Arran Cudbard-Bell wrote:
* In the default SQL accounting schemas %S is used over the Event-Timestamp attribute included in the accounting packet. I guess this is because of the potential drift between NAS, and it makes correlation easier. Is this the real reason or is it just an omission ?
Many NASes have broken clocks. Many, many, have broken clocks.
* RFC 2869 Specifies the format of Event-Timestamp to be number of seconds since the Unix Epoch. Yet FR prints it as Event-Timestamp = "Apr 24 2008 20:06:52 BST". Is this FR's interpretation of the integer timestamp as a date string or is the NAS sending the timestamp as a string?

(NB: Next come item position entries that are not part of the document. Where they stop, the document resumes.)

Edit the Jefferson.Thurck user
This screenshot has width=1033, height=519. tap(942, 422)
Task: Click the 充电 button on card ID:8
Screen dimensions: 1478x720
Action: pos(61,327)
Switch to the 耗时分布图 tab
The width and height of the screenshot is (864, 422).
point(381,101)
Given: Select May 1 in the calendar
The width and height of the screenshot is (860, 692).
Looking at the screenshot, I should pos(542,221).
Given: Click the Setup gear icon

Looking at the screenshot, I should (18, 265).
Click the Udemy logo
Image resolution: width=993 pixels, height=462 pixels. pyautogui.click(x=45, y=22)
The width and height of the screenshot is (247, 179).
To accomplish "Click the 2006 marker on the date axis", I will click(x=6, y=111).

It's being *printed* as a string. The contents of it in the packets are always 32-bit integers. It may be worth adding some logic to the server to double-check for "bad" Event-Timestamps...
* In accounting detail packets, a timestamp attribute is included. But I can't figure out how to access it as an attribute when the detail entries are read back into the server. Any ideas how to ?

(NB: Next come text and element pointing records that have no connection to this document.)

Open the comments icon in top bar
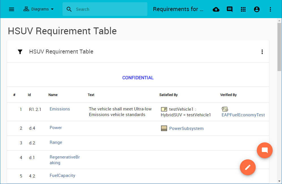Screen dimensions: 282x184 tap(230, 9)
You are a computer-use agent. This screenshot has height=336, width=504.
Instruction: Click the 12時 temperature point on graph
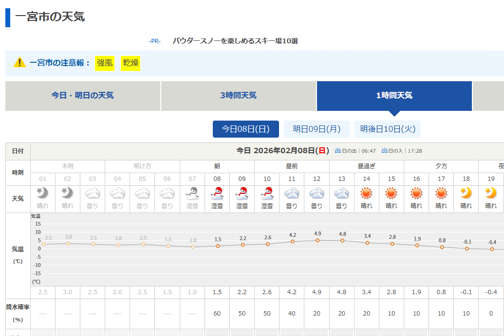tap(317, 240)
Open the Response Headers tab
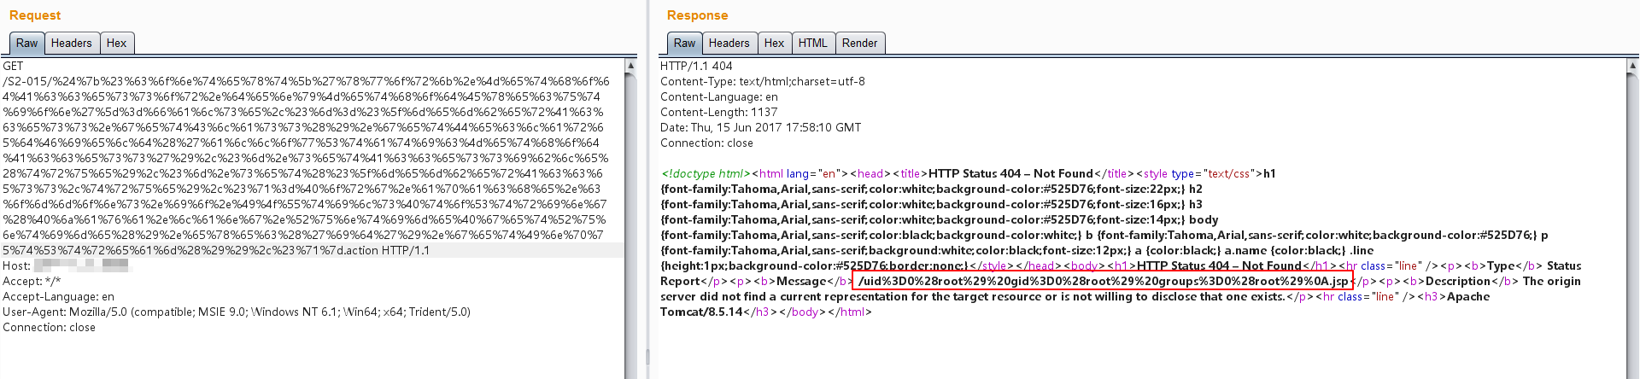 point(729,44)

Hmm... you can't. It may be useful to add it as something like Packet-Original-Timestamp, to distinguish it from Event-Timestamp. That's not hard to do.
It would be better to use this in accounting queries than %S and there will be a delay between the packet arriving and the packet being inserted into the SQL db.
Yes. But the server adds Acct-Delay-Time to the accounting packet, with exactly that time difference. But I see what you mean... Alan DeKok.